Source data:
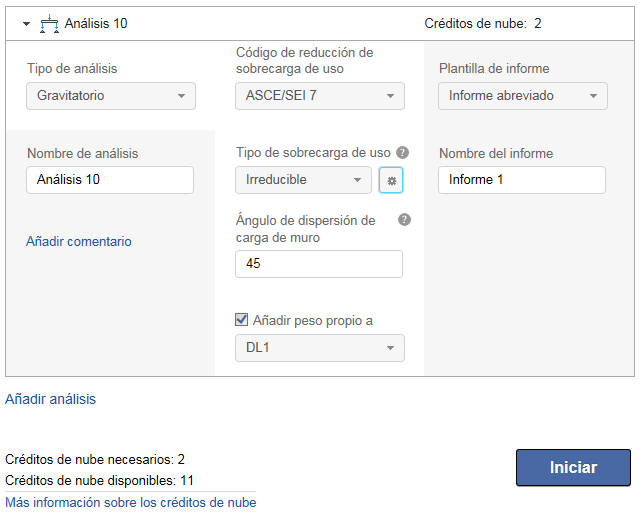Open Más información sobre créditos de nube
Viewport: 641px width, 518px height.
131,502
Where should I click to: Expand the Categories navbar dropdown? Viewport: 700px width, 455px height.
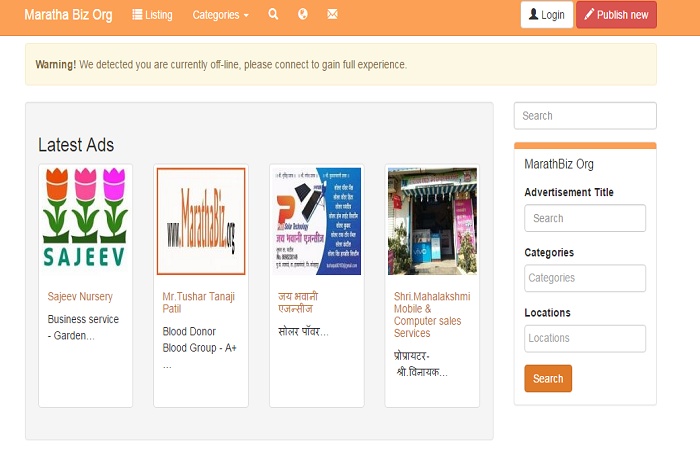[220, 15]
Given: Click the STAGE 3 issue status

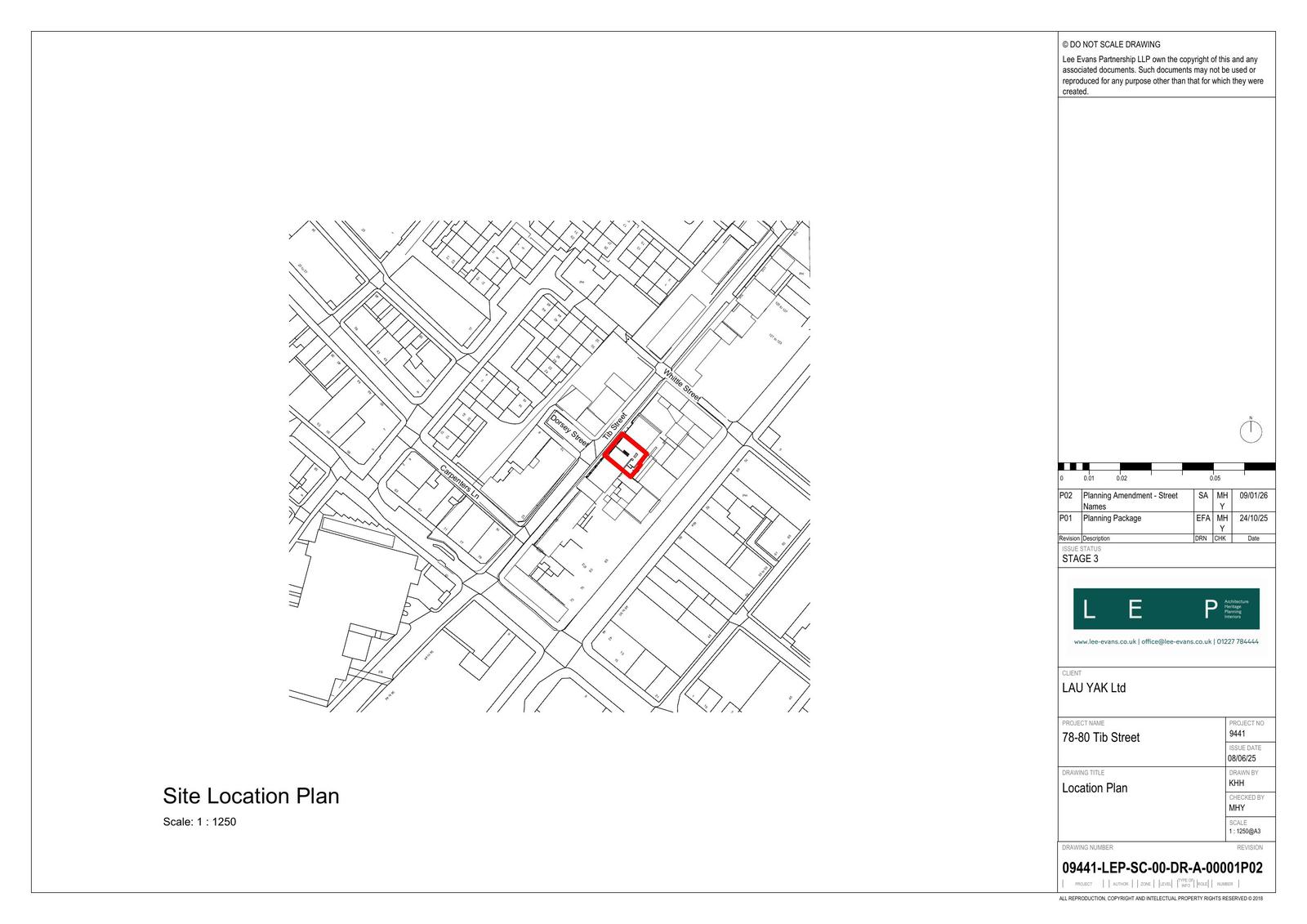Looking at the screenshot, I should click(x=1080, y=559).
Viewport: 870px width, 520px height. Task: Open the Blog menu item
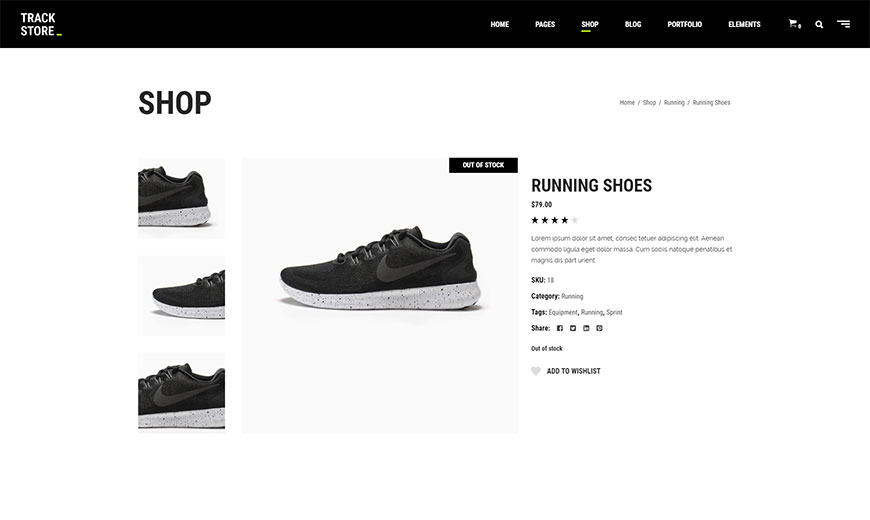633,24
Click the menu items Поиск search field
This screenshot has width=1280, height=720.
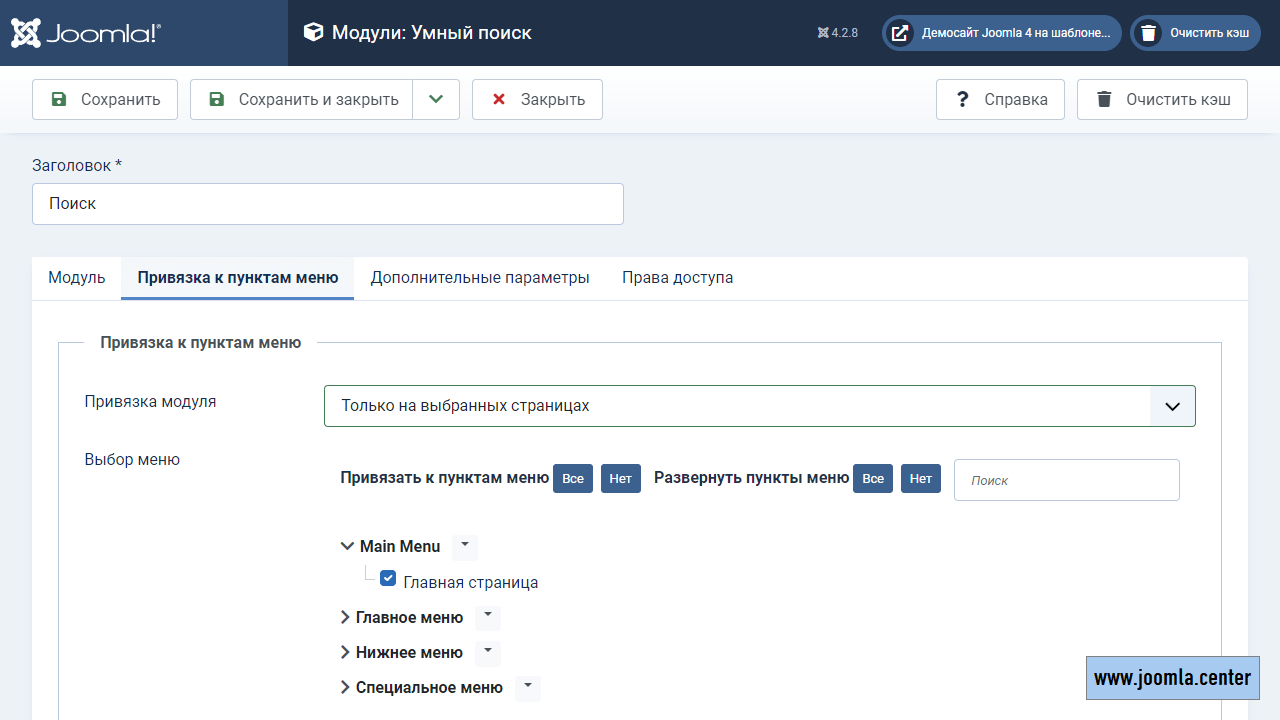[1066, 480]
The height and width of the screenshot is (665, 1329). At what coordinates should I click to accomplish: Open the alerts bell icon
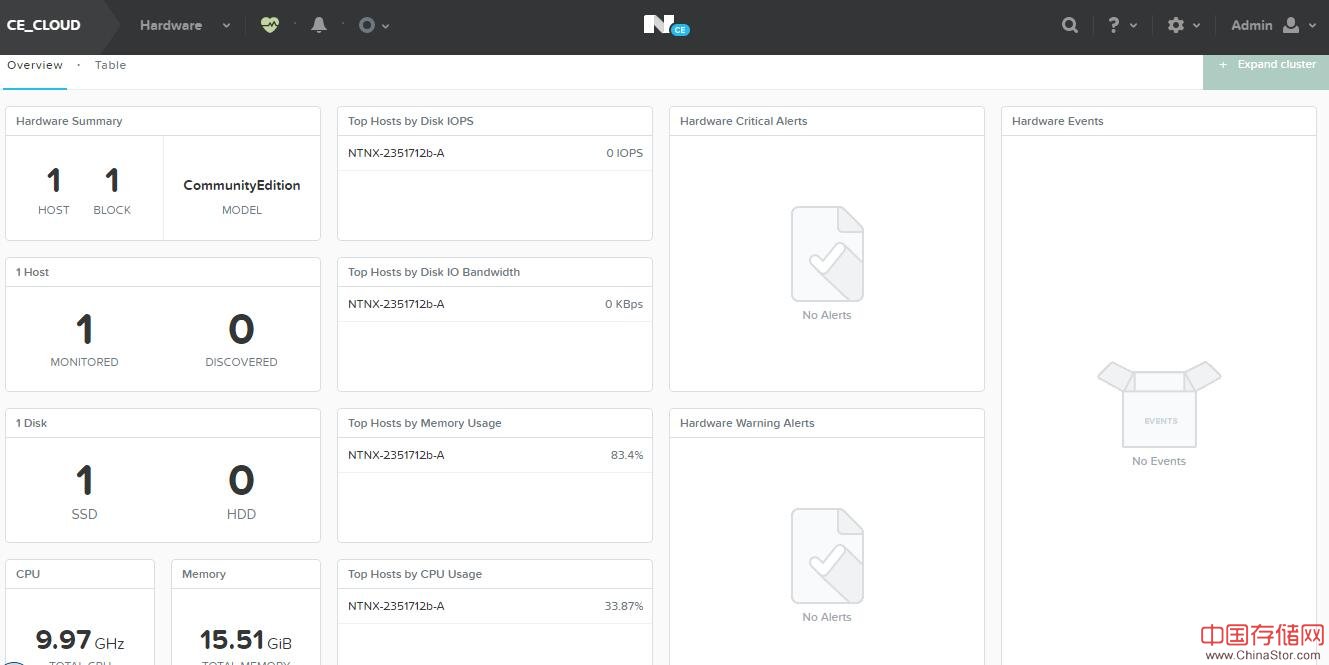click(319, 25)
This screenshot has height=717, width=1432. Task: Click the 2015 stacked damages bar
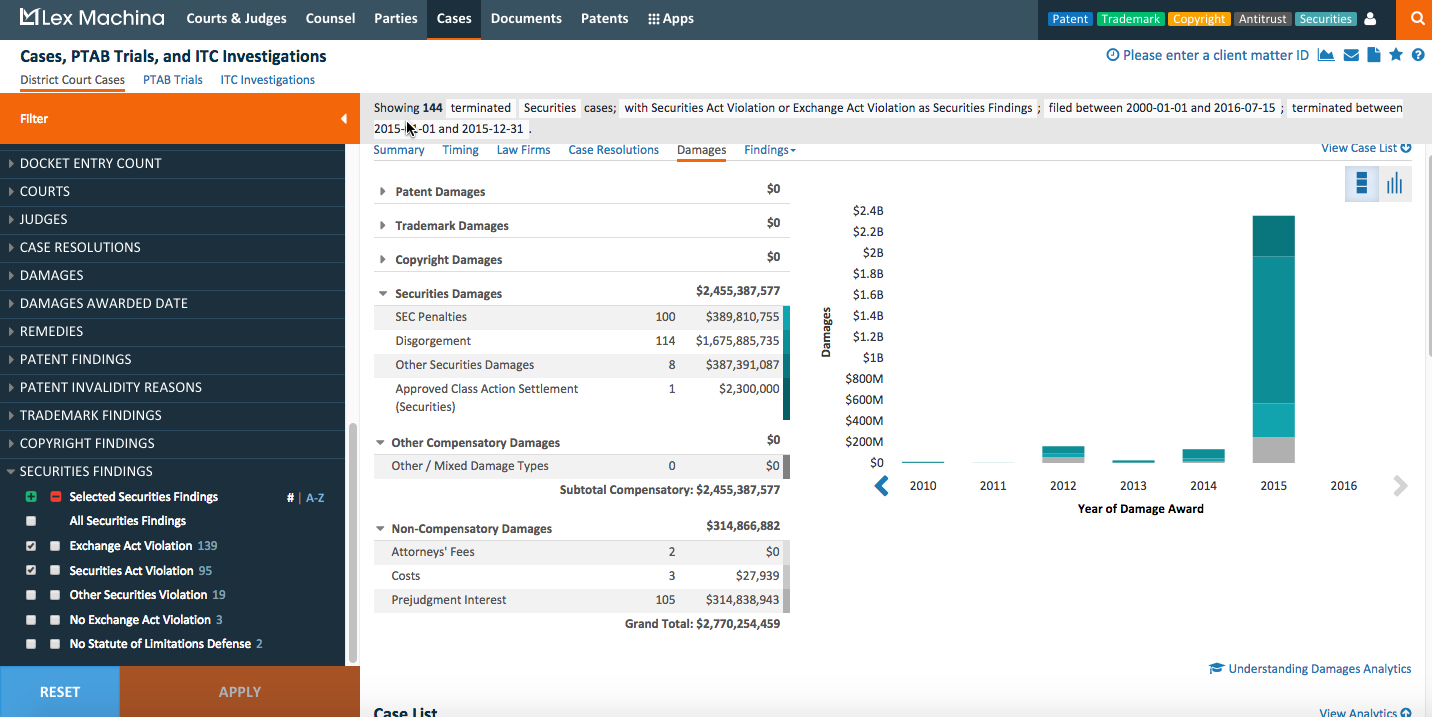pyautogui.click(x=1273, y=340)
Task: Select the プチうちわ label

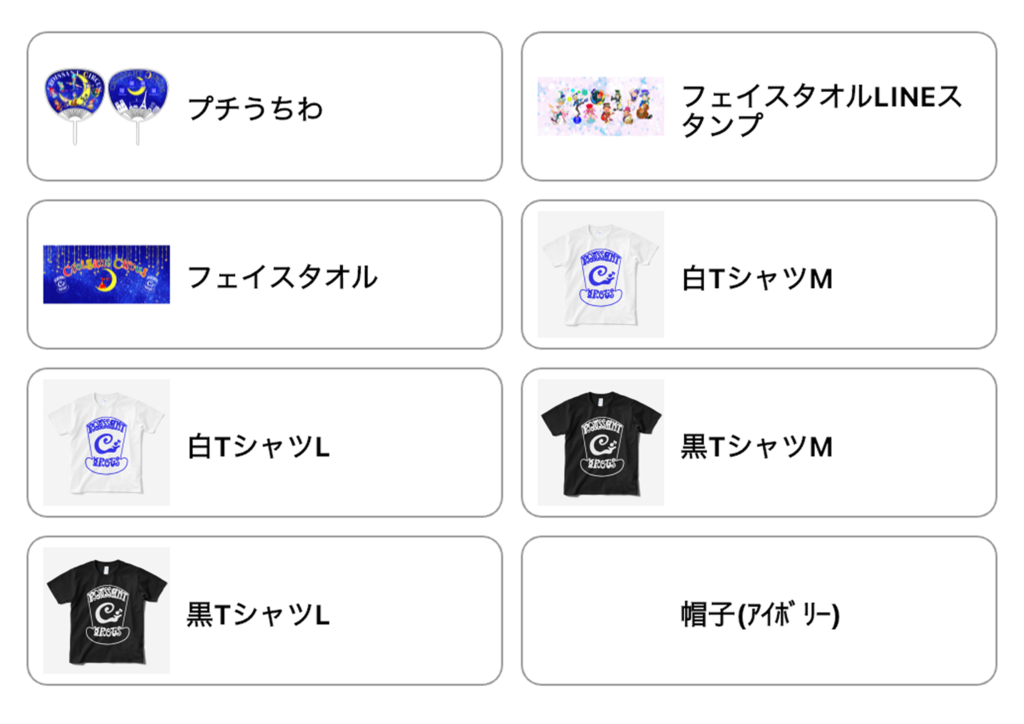Action: point(255,108)
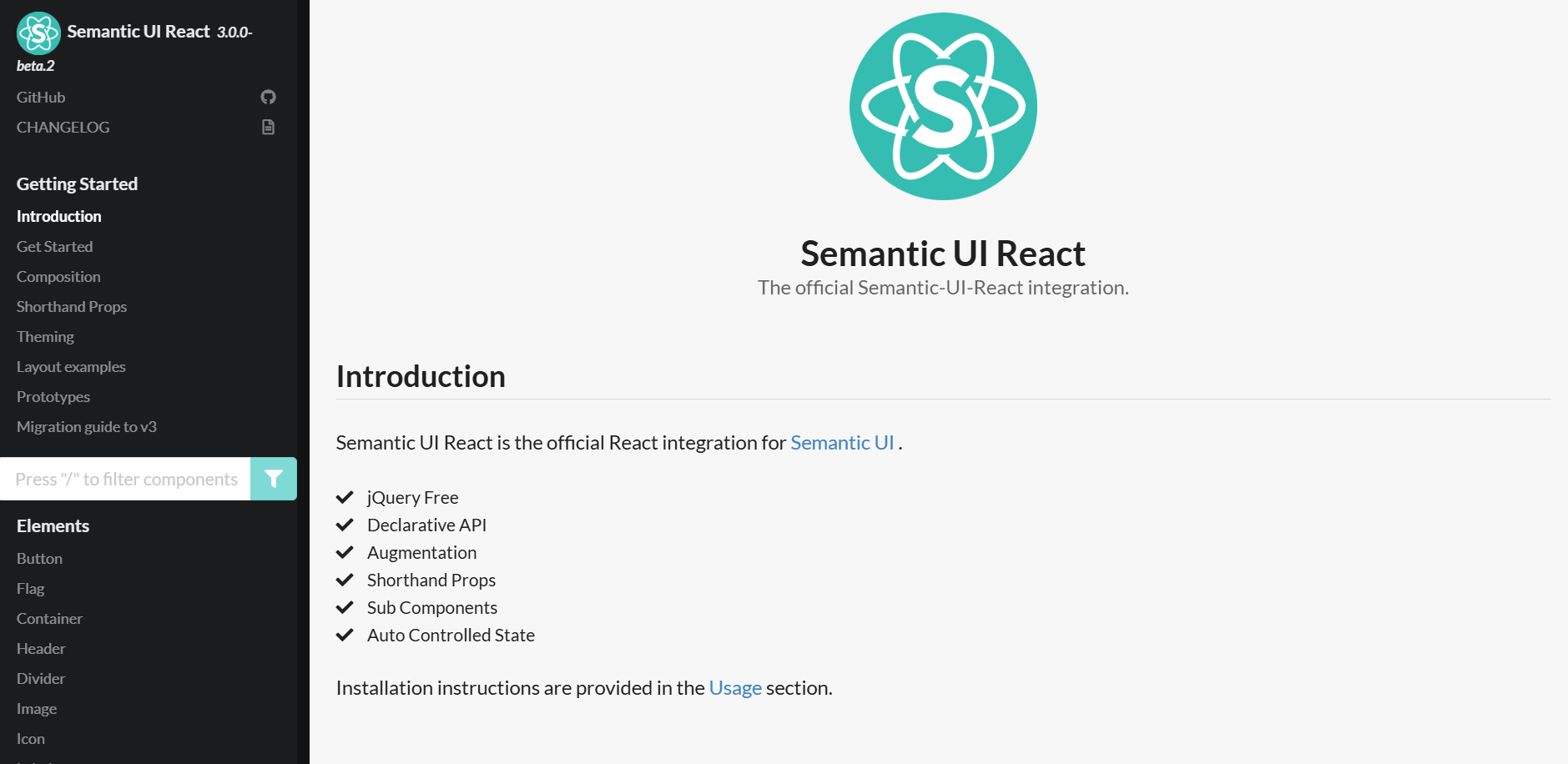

Problem requirements:
Retyped exactly, the lines from the one holding "This screenshot has width=1280, height=720." through the last line of the data above are the whole answer. Pictures stay out.

Exercise response:
This screenshot has width=1280, height=720.
[1066, 480]
The height and width of the screenshot is (665, 1329). At what coordinates should I click to accomplish: Open the alerts bell icon
click(319, 25)
This screenshot has height=717, width=1432. Task: Click the 2015 stacked damages bar
pyautogui.click(x=1273, y=340)
Task: Select the プチうちわ label

Action: point(255,108)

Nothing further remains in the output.